A unique aspect of the foreign exchange markets is the large number of market participants that transact on a non-profit seeking basis. Professional investment risk-takers, dedicated to profiting from foreign exchange markets, only make up around 25% of market participants, as opposed to around 80% or 90% in other capital markets. The other market participants, such as central banks (which might intervene to enact government policy) and corporations (which typically transact to finance a specific deal), do not seek to generate profits as their primary motive for foreign exchange market transactions. Thus, the central tenet of the efficient market hypothesis is not as applicable in the FX market, and significant profits could accrue to profit-motivated participants. This was outlined in a recent study, performed by the Russell Investment Group ("Is there still Alpha to be gained in active currency management?" September 2003), which stated that currency market return opportunities not only exist but should be persistent due to the number of these non-profit seeking institutions.
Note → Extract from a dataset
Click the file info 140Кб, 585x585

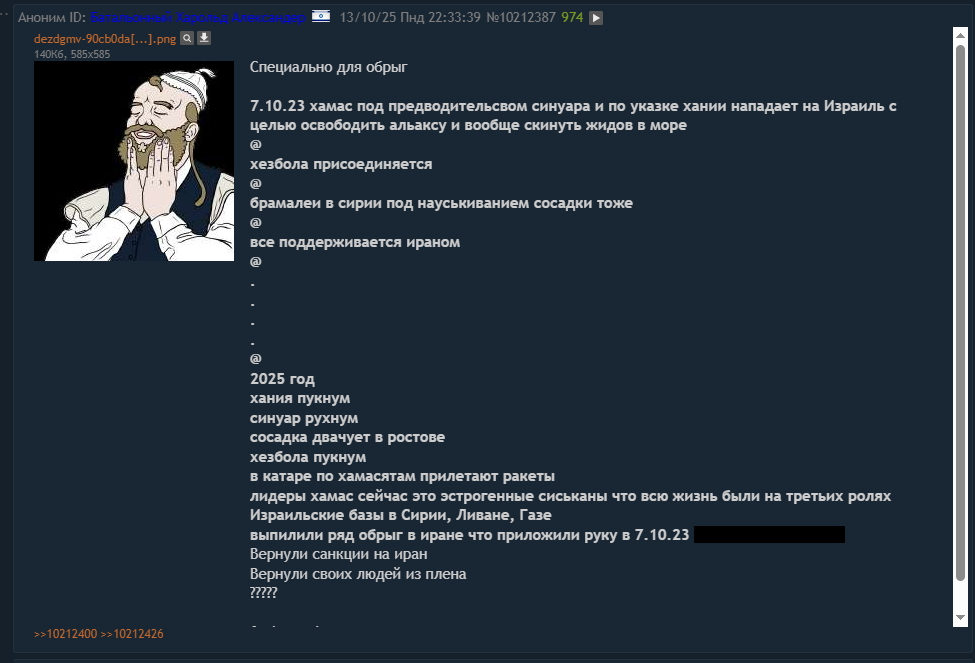(72, 54)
This view is further supported by the evidence from consultant surveys and databases of currency fund performance, such as the Parker FX Index (graph below). Parker Global Strategies LLC, a U.S. company specialising in alternative asset placements, has published the Parker FX Index for nearly twenty years. Although market participants cannot invest in the index, it is seen as an inclusive and representative index of currency manager returns.

The graph demonstrates consistent, positive returns from the currency management industry over long periods of time. Another interesting feature is the lack of significant losses in the long history of currency investment. The average returns (net of fees and inclusive of USD funding) for the funds included in this survey are 10.3% per annum since 1990.